Japan automakers to halt North American plants as coronavirus spreads

Japanese automakers Toyota Motor Corp., Honda Motor Co. and Nissan Motor Co. announced separately Wednesday that they would suspend operations at their plants in North America due to the spread of the new coronavirus that causes COVID-19.

Toyota will halt operations at all of its vehicle assembly plants and auto parts factories in the United States, Canada and Mexico for two days from Monday.

The leading Japanese automaker will brace itself for a fall in demand caused by the spreading virus, which originated in China, and will boost efforts to ensure that its employees stay healthy.

During the suspension period, Toyota plans to disinfect the facilities and equipment at the plants. It hopes to resume operations at the factories on Wednesday.

Toyota will also gradually suspend operations at vehicle and parts factories in another four countries in Europe from Wednesday, expanding the output halts to six nations in the region, the automaker said.

Operations would cease at auto and parts factories in the U.K. and Poland for an indeterminate period from Wednesday, Toyota said. Output at vehicle plants in the Czech Republic and Turkey are set to be halted from Thursday and Saturday, respectively.

The stoppages, decided after governments called on people to remain at home due to the virus, follow output suspensions at the company’s vehicle plants in France and Portugal.

The world’s second-largest automaker by sales said production would resume depending on the spread of the virus in each country.

Honda will halt production at all of its four-wheel vehicle plants in the three North American countries for six operating days until March 30.

The firm said in a statement that it would “adjust production at all of its automobile production plants in North America, including the U.S., Canada and Mexico, due to an anticipated decline in market demand related to the economic impact of the COVID-19 pandemic.”

According to the automaker, the suspension, which will be carried out from Monday in hope of coping with a decline in demand, will lead to a production cut of some 40,000 units.

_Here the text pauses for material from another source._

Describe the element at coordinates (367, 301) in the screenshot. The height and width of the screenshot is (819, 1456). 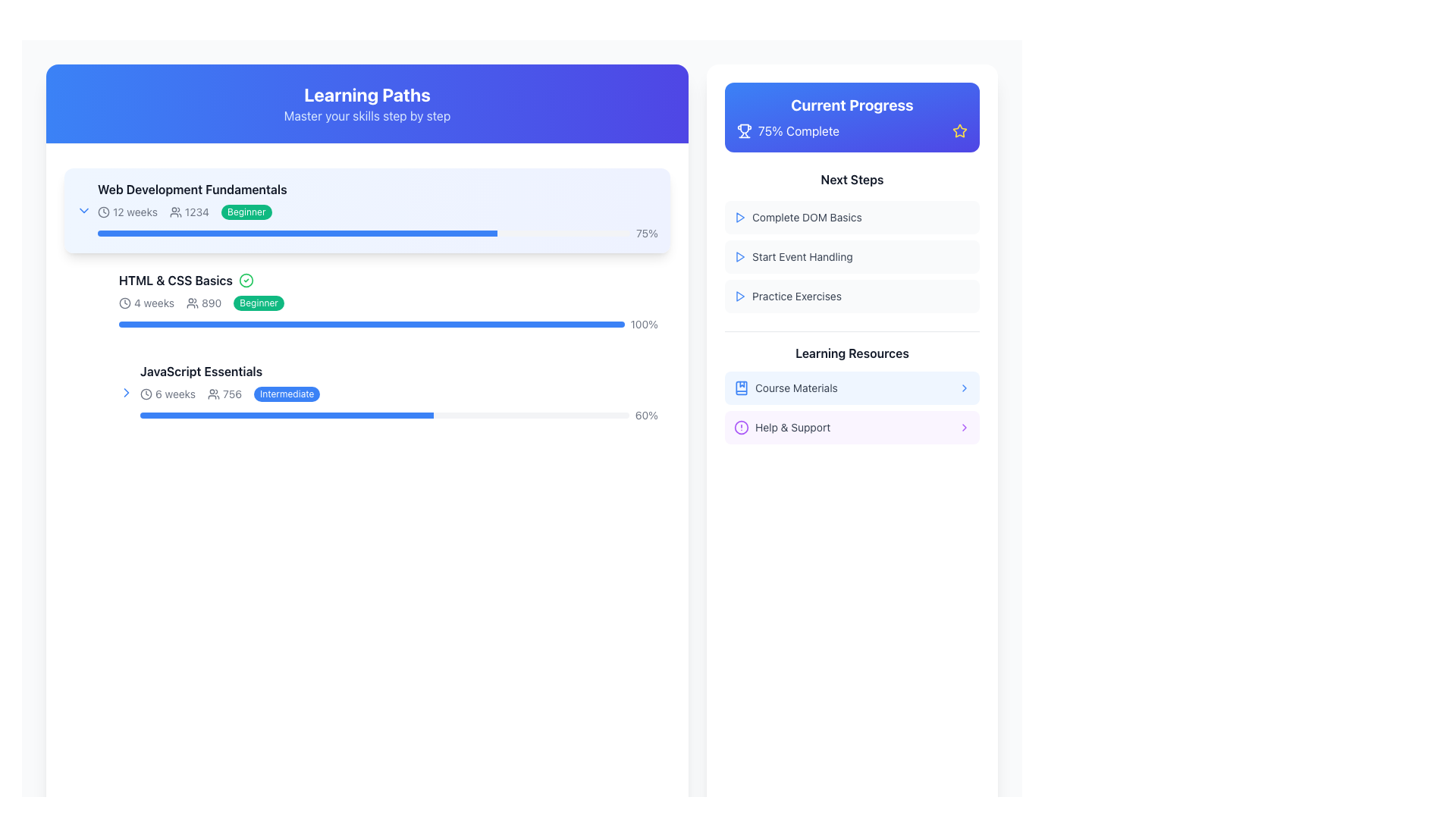
I see `the Interactive Content Section for the HTML & CSS Basics course, which is located in the middle of the learning paths module, between the Web Development Fundamentals and JavaScript Essentials sections` at that location.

Operations at Honda’s auto parts plants in North America supplying the four-wheel vehicle factories with transmissions and engines will also be stopped during the six day period.

Honda will continue to pay some 27,600 workers at the plants during the shutdown, it said.

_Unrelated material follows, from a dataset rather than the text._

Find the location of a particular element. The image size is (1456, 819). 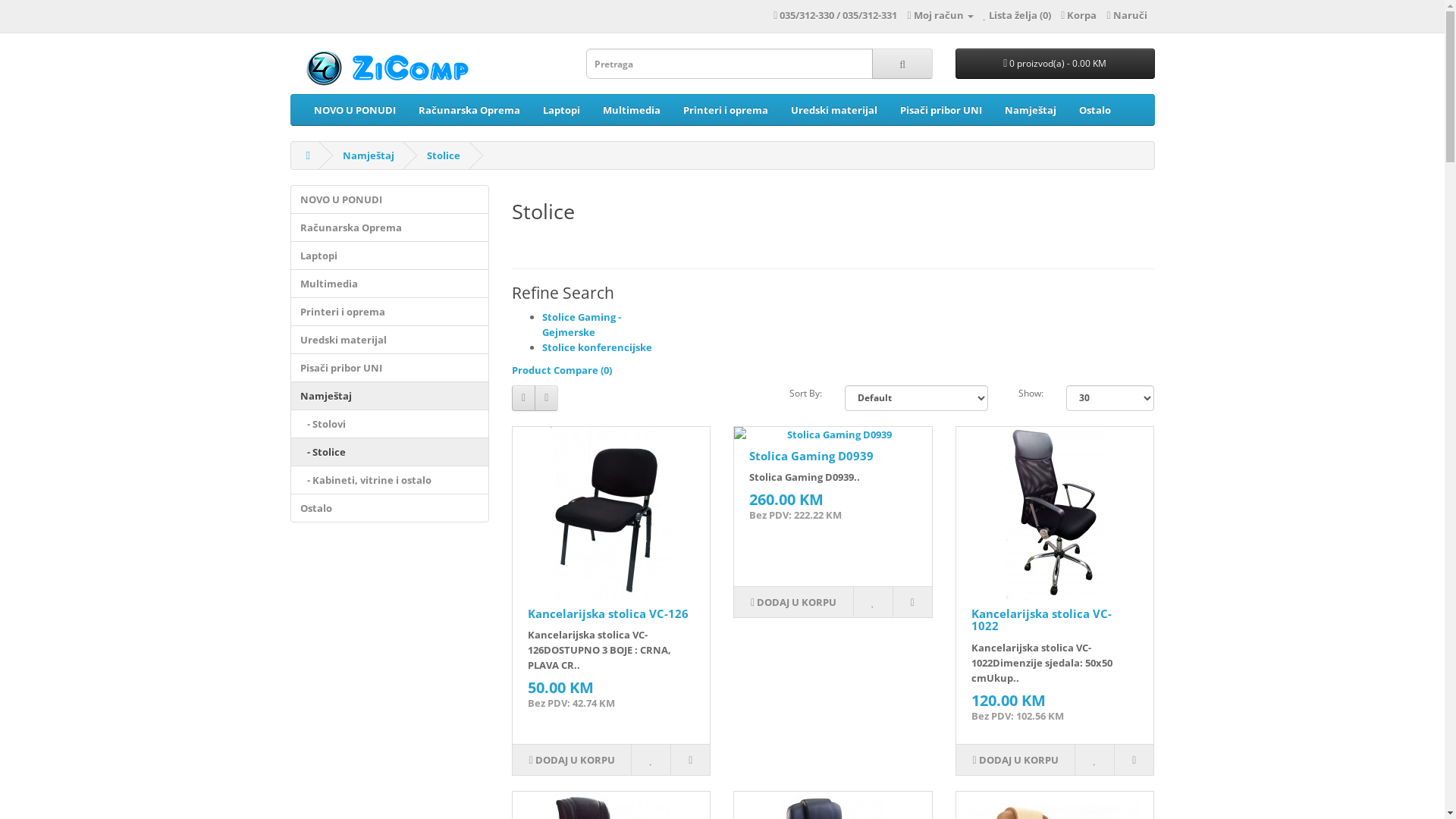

“As the market impact of the fast-changing COVID-19 situation evolves, Honda will continue to evaluate conditions and make additional adjustments as necessary,” the firm said in a statement.

Nissan said it would suspend operations at its factories in the United States from Friday until April 6. The automaker said the move was part of its virus containment efforts.

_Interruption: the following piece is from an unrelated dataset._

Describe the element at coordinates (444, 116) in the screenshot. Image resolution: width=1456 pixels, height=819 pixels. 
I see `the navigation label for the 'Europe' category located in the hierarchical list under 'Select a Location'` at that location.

The COVID-19 pandemic is having a big impact on the automotive manufacturing industry, the head of a Japanese lobby group said on Thursday, adding that its members would need to keep adjusting production amid a projected slump in demand.

“The truth is, it was shocking just how much the world could change in an instant,” said Akio Toyoda, who also leads Toyota Motor Corp., at a news conference in Tokyo.

“At this point, we can’t foresee what’s ahead for automakers,” added Toyoda, the chairman of the Japan Automobile Manufacturers Association.

Despite the uncertainty, Toyoda said he did not expect the virus to impact spending on research into advanced technologies, such as autonomous driving and electric cars.